In the data that follows, every line containing the word "Show" should be returned.

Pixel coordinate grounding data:
=-=-=

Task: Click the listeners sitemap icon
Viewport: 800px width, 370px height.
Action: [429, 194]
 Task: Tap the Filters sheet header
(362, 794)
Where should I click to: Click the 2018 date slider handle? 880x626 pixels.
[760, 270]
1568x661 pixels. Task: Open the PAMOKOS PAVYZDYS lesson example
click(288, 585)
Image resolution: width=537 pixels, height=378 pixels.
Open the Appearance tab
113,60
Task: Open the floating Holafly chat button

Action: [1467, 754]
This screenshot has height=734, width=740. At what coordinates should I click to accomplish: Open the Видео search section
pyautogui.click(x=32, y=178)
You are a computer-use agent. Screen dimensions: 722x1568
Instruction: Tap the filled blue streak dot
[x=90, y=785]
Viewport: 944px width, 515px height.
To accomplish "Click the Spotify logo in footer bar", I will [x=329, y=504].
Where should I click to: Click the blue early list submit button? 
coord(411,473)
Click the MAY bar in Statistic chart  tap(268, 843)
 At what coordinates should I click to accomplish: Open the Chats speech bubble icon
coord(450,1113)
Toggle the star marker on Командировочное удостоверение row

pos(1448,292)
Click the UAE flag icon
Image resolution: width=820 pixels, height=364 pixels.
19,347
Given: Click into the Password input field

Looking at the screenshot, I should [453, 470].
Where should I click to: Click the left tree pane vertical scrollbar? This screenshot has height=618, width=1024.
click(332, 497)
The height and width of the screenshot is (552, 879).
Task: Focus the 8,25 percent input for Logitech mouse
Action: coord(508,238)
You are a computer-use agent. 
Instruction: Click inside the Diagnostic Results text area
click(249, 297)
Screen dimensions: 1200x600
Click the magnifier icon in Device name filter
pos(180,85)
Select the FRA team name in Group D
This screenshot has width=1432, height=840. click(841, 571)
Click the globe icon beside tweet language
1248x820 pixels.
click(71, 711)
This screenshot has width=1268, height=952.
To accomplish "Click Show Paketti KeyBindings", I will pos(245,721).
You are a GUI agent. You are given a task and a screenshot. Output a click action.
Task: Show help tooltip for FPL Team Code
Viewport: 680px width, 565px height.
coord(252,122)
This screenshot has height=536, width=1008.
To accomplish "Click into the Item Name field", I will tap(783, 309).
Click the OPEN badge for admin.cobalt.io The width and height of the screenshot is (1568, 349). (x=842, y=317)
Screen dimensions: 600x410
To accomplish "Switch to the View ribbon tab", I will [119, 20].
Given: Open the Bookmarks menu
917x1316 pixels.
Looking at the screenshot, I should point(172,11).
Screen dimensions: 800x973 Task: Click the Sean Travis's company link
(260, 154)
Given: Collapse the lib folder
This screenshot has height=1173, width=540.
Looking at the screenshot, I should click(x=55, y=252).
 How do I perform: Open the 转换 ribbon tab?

=-=-=

• **Exercise solution**
To accomplish "Click Show Paketti KeyBindings", I will pos(245,721).
Task: Show help tooltip for FPL Team Code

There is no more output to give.